### Instructions for the task
The whole of the data is to be returned without a single change.
---------- Supplied records
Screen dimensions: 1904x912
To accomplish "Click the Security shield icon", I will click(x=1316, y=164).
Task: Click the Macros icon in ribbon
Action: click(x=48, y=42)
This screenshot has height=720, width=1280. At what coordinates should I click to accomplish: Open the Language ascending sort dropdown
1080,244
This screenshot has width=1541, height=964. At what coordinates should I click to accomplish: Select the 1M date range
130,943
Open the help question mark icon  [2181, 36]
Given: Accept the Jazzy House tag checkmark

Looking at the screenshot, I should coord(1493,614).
--------------------
### Reply
Screen dimensions: 1904x912
To accomplish "Click the Security shield icon", I will click(x=1316, y=164).
Task: Click the Macros icon in ribbon
Action: click(x=48, y=42)
This screenshot has height=720, width=1280. At what coordinates should I click to accomplish: Open the Language ascending sort dropdown
1080,244
This screenshot has width=1541, height=964. At what coordinates should I click to accomplish: Select the 1M date range
130,943
Open the help question mark icon  [2181, 36]
Given: Accept the Jazzy House tag checkmark

Looking at the screenshot, I should coord(1493,614).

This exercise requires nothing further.